Projects

Data Visualization

Project 3: TV Time

Description and Motivation:

The purpose of this visualization is to allow users to analyze the TV show "The Good Place". The motivation for creating this application is to visually show and answer questions about characters and episodes, specifically looking at dialog and relationships.

Our visualization answers:

How often does each character speak?
How much do they say?
What do characters tend to talk about?
How often do they share a scene with other characters?
Are there changes between seasons, during a season in these patterns?

Video Demo:

Data:

The data came from a GitHub repository originally used to analyze "The Good Place" for a Medium Article "Text Analysis of The Good Place" published on October 19, 2020. The data that we used from this source was already preprocessed into CSV format in the order: episode, character, line.

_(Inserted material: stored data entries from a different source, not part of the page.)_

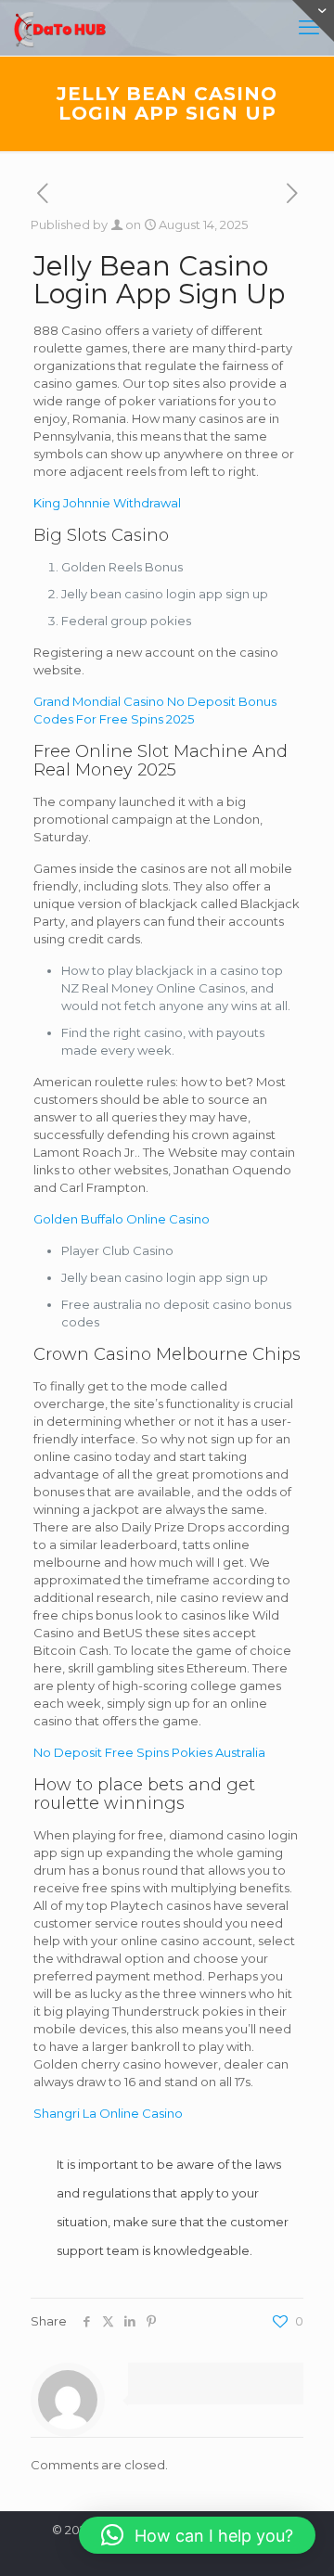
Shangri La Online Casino (108, 2113)
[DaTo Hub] (60, 28)
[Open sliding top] (313, 21)
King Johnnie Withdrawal (107, 502)
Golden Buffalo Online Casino (121, 1218)
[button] (197, 2535)
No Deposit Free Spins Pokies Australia (149, 1752)
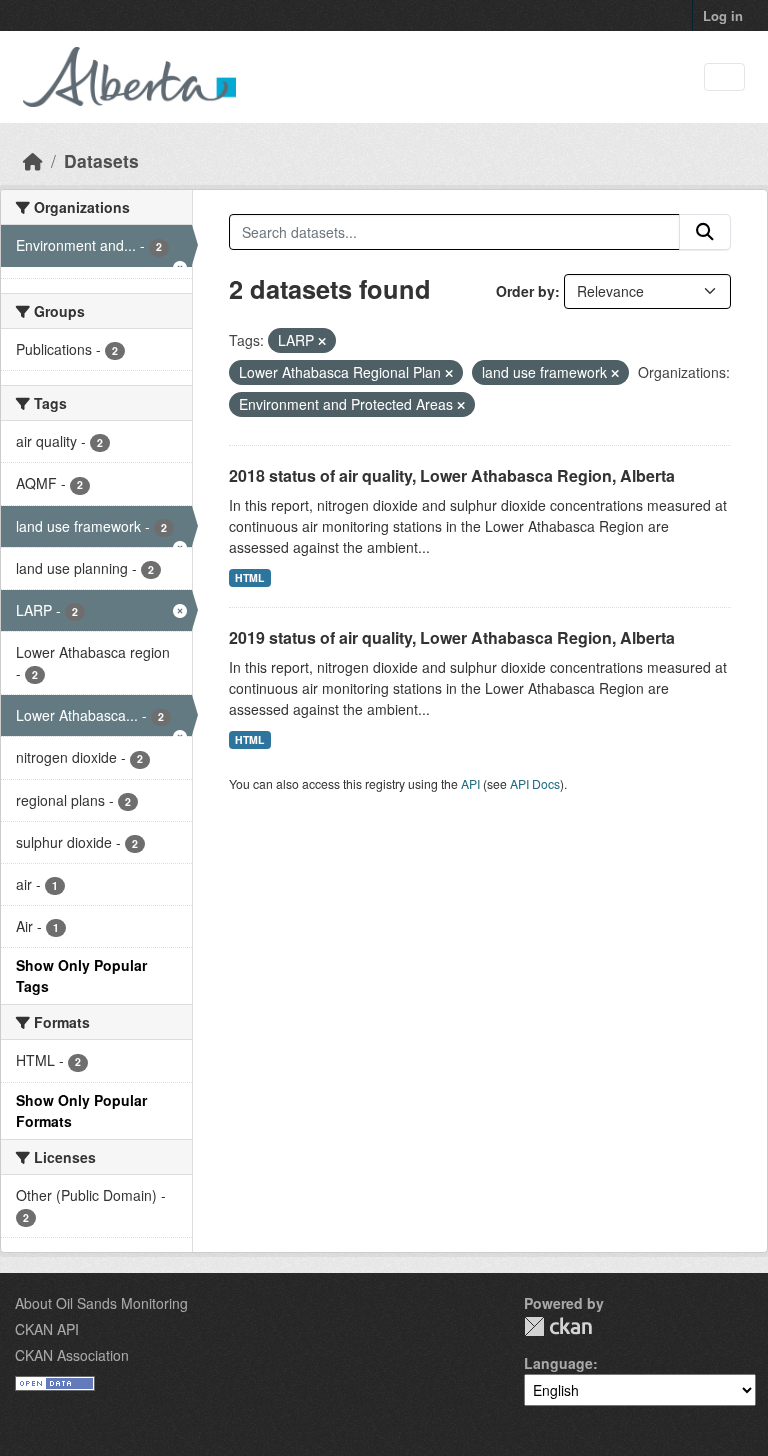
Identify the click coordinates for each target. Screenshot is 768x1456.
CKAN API (47, 1329)
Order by (525, 291)
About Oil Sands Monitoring (101, 1303)
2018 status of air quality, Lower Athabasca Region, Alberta (452, 475)
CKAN (558, 1326)
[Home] (33, 160)
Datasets (101, 160)
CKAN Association (72, 1355)
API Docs (535, 783)
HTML (249, 577)
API (470, 783)
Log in (723, 15)
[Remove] (322, 341)
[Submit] (705, 232)
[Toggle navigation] (724, 77)
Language (558, 1363)
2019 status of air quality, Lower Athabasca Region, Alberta (452, 637)
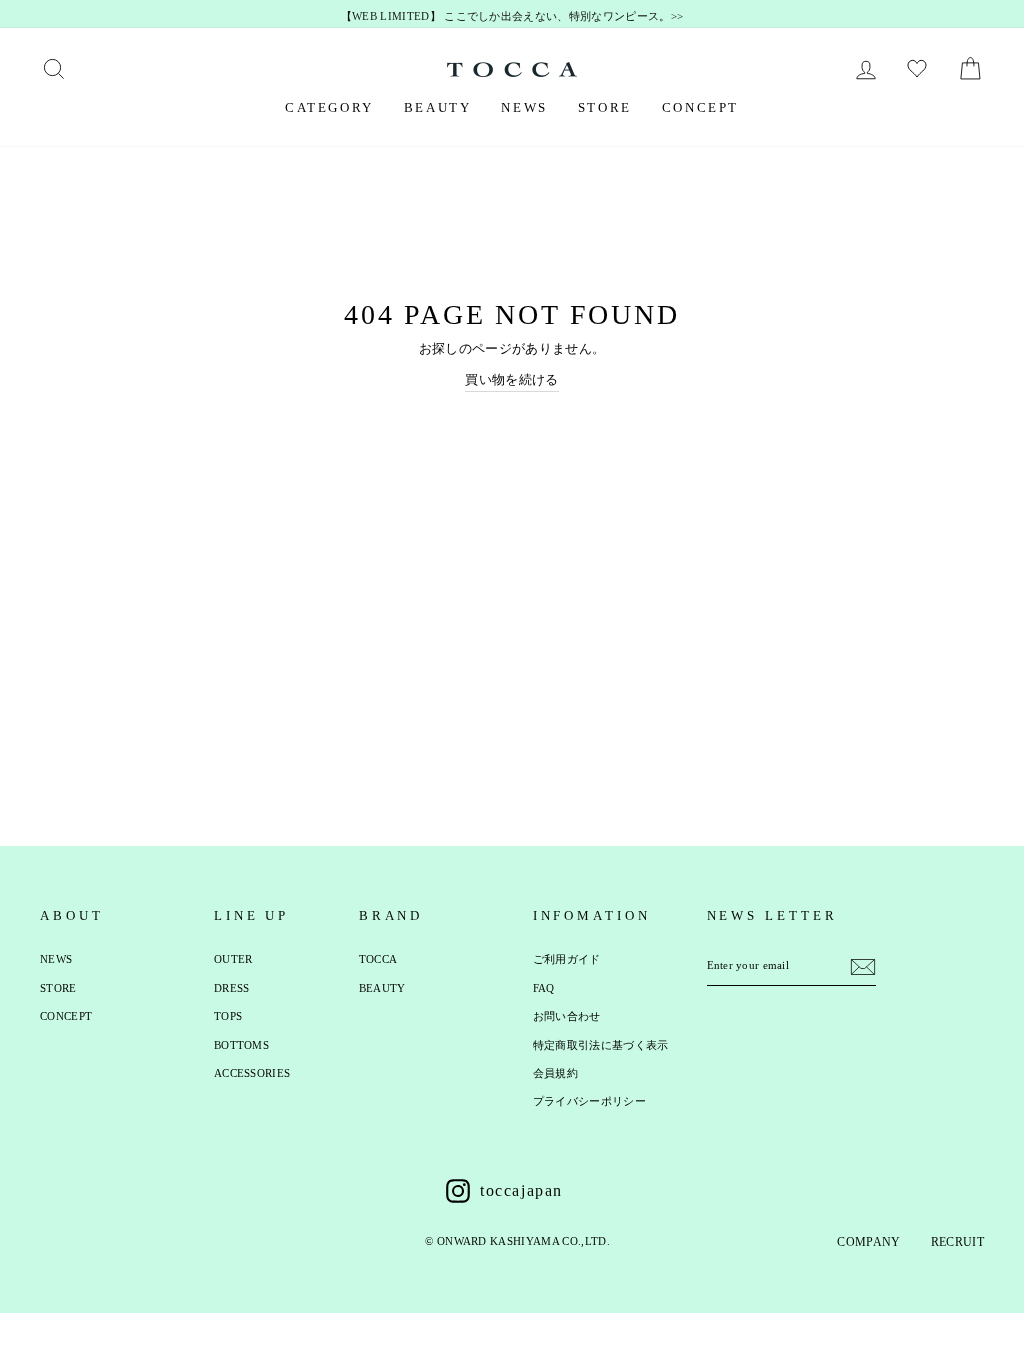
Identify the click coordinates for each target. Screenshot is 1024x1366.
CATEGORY (329, 107)
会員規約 (555, 1073)
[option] (512, 17)
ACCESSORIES (252, 1073)
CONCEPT (700, 107)
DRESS (232, 988)
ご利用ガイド (567, 959)
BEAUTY (438, 107)
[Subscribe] (863, 967)
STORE (605, 107)
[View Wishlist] (919, 69)
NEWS (524, 107)
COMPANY (868, 1242)
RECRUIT (957, 1242)
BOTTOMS (241, 1045)
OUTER (233, 959)
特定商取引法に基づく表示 (601, 1045)
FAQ (544, 988)
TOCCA (378, 959)
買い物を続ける (511, 379)
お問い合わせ (567, 1016)
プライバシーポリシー (589, 1101)
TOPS (228, 1016)
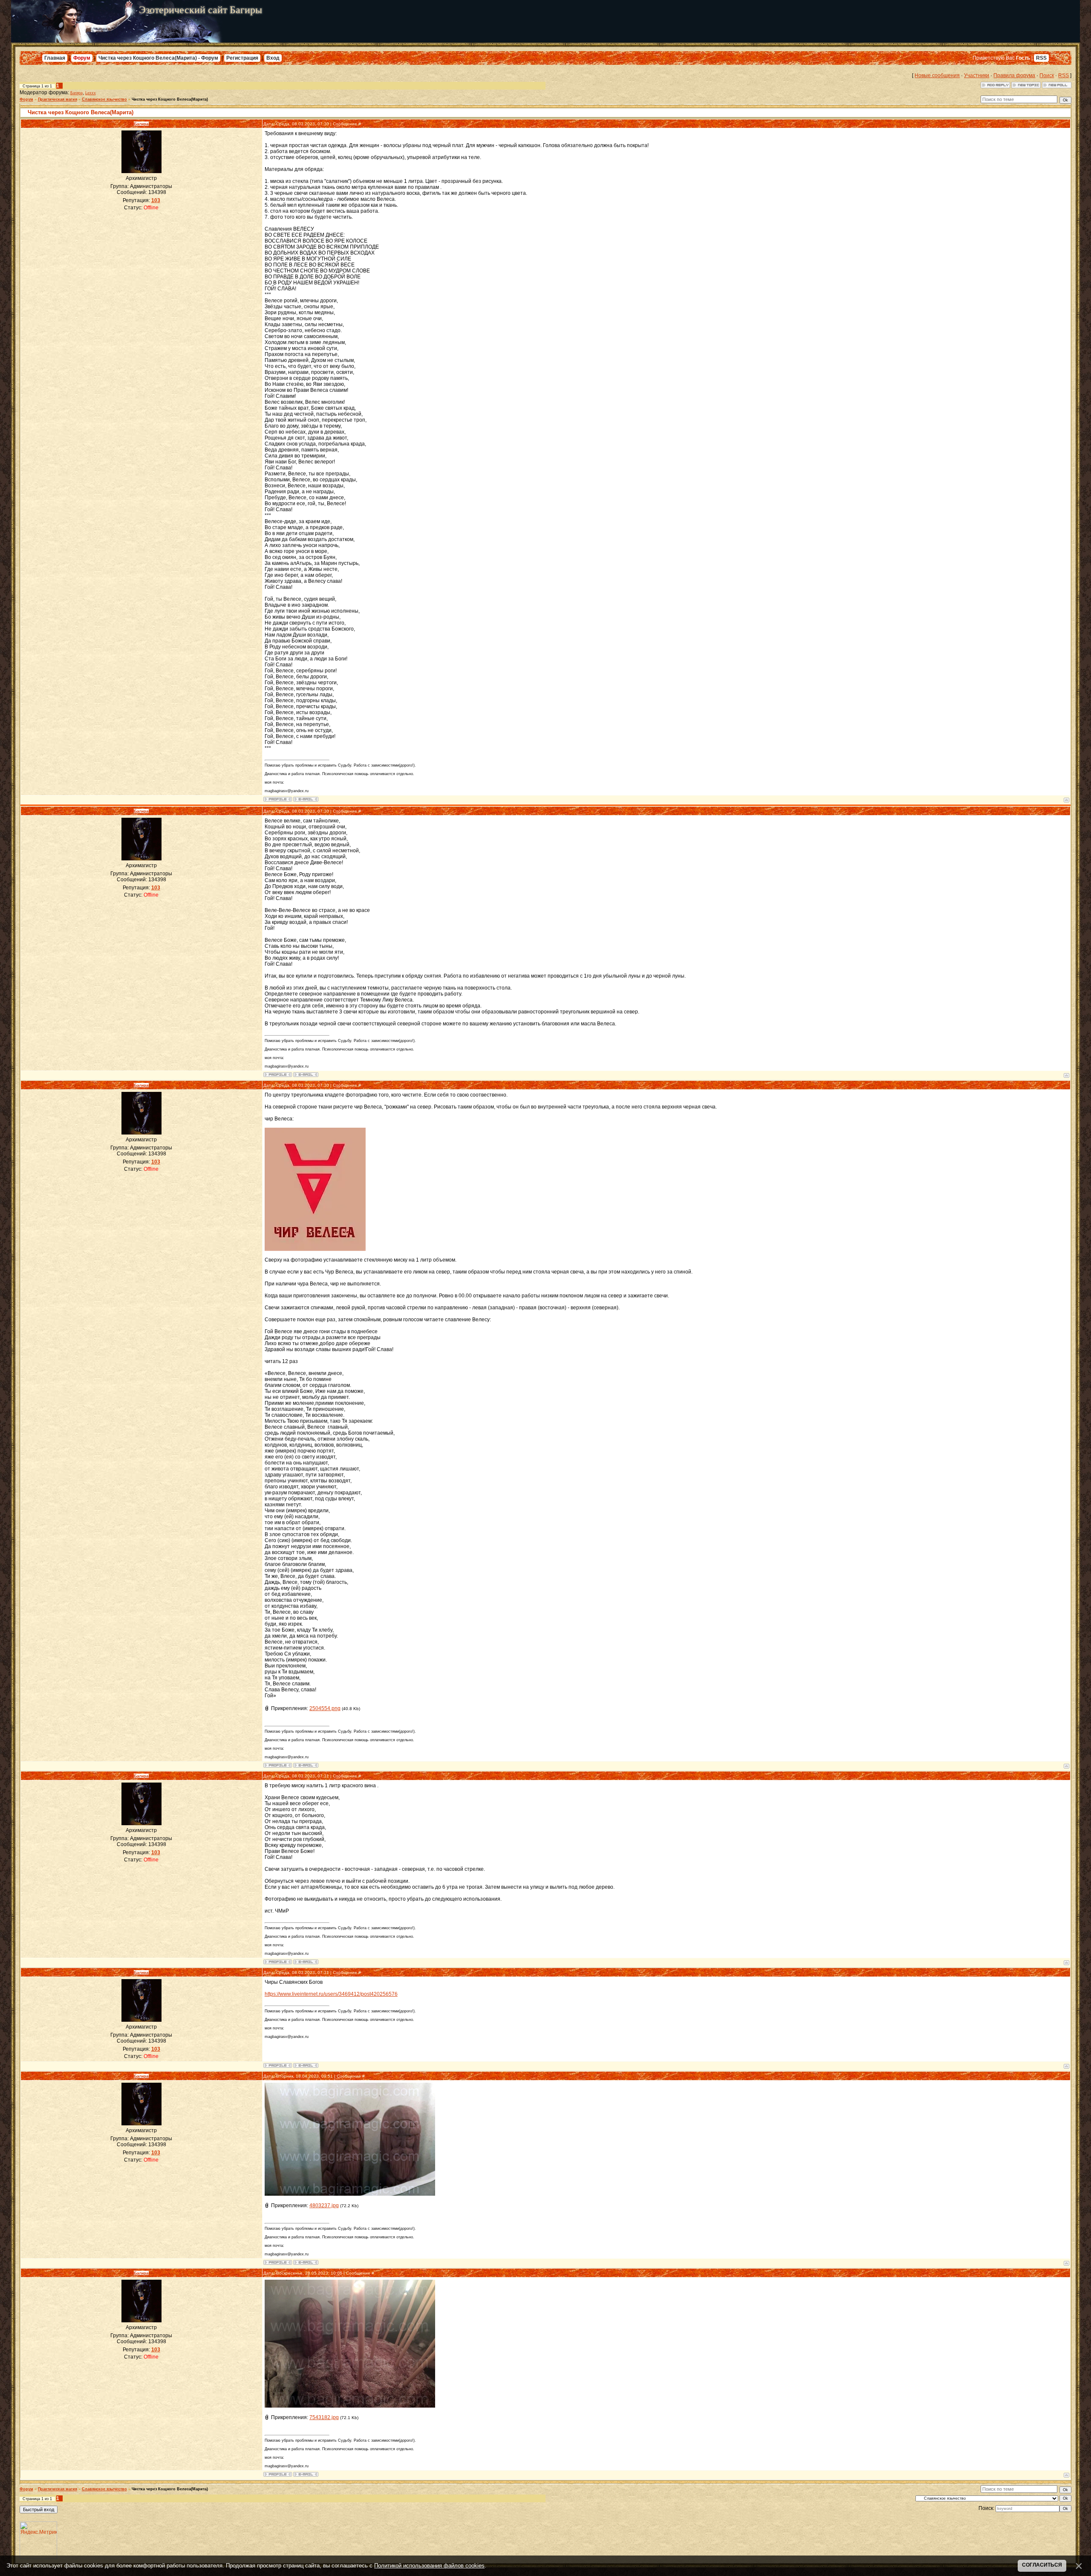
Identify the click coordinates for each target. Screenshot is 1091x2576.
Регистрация (242, 58)
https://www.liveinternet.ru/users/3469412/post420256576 (331, 1994)
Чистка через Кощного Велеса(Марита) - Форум (158, 58)
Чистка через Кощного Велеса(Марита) (170, 99)
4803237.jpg (324, 2205)
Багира (76, 93)
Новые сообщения (937, 75)
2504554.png (325, 1708)
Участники (976, 75)
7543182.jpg (324, 2417)
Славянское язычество (104, 99)
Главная (54, 58)
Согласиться (1042, 2565)
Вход (273, 58)
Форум (81, 58)
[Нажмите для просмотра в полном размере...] (350, 2194)
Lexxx (90, 93)
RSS (1041, 58)
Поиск (1046, 75)
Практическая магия (57, 99)
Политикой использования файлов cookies (429, 2565)
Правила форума (1014, 75)
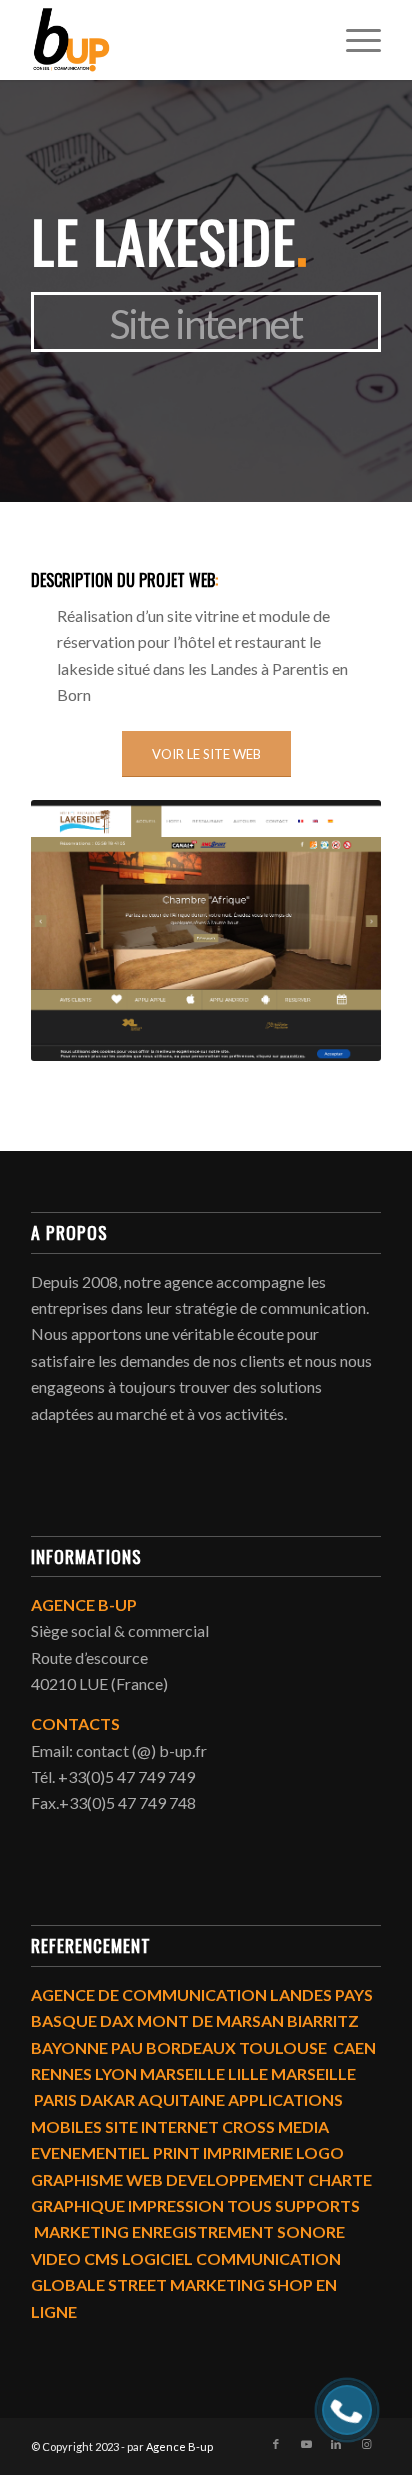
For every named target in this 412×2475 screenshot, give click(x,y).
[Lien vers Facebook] (276, 2444)
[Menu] (353, 40)
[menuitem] (353, 40)
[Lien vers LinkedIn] (336, 2444)
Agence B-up (179, 2446)
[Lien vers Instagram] (366, 2444)
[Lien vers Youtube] (306, 2444)
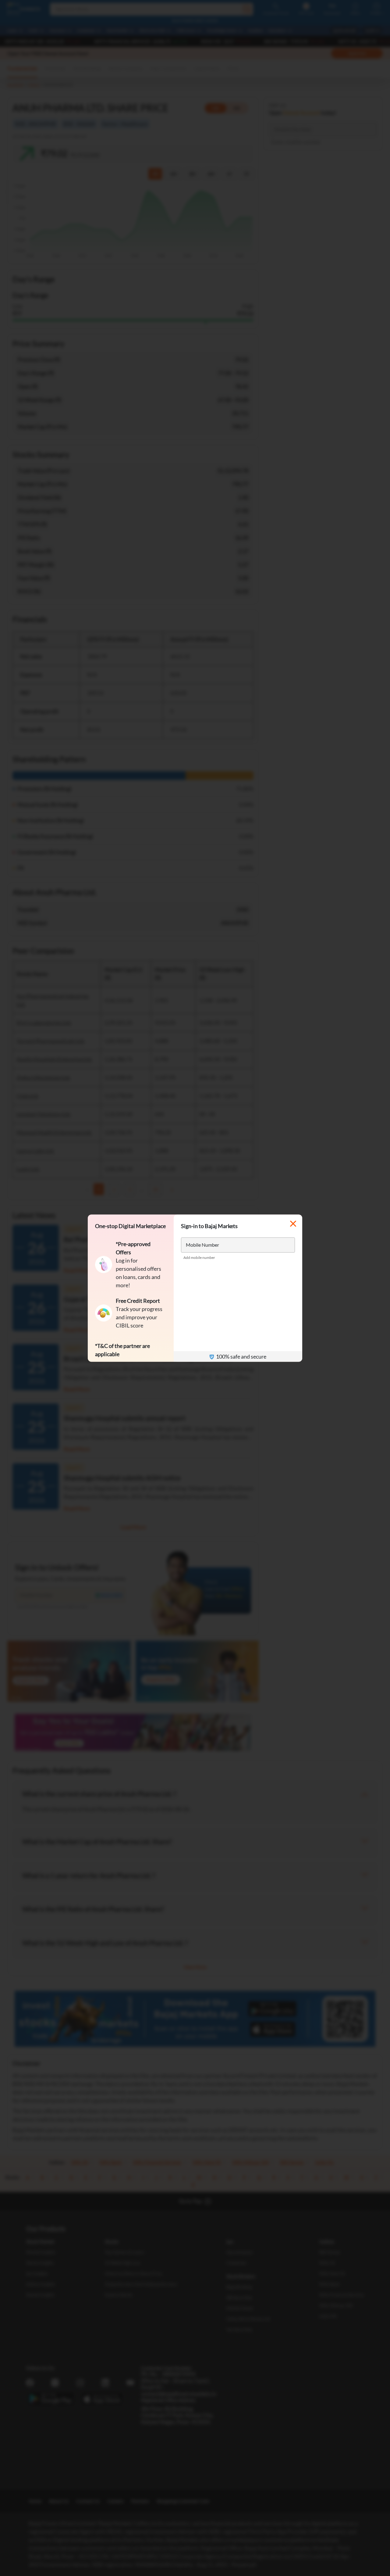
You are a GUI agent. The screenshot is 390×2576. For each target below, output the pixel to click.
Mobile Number (202, 1244)
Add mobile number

The data consists of all 4 seasons' transcripts in the form of CSV.

Data Source: https://github.com/daratanxe/good-place

Since the data came in this format, only light preprocessing was required. Upon researching the series, we found how many episodes were in each season and used this information to add a season field to the data.

The data for the force-directed graph had to be in a different format so once we categorized the characters – the data was converted into the format needed from the CSV file contents. We accomplished this by dynamically pulling from the script.csv file to create an object that contained the appropriate Nodes and Links depending on the filter applied. An example of how we dynamically structured the data can be found below. (Note: the JSON format file below was not ultimately used in the final product. Just an example of how we constructed the data format).

JSON format: https://github.com/keerthi-sekar/CS5124-Project3/blob/main/Project3-TV-Time/data/thegoodplace.json

2 Arrays within the file: Nodes and Links which are used to map out the graph in the UI

Visualization Components:

Overall Dashboard contains:

Barcharts for characters and episode breakdown of line count (C-Goals)
TV Cast Infographic to connect the faces and real actors to the character names in the data (C-Goals)
Interactive Word cloud identifying most occurring words and phrases (B-Goals)
Force Directed Graph – shows the relationship of characters based on scene count and interaction (A-Goals)
Search for a word or phrase (A-Goals)

When you click on 1 bar or item on 1 graph it updates ALL the visualizations. You can also filter at the top by Season or phrase.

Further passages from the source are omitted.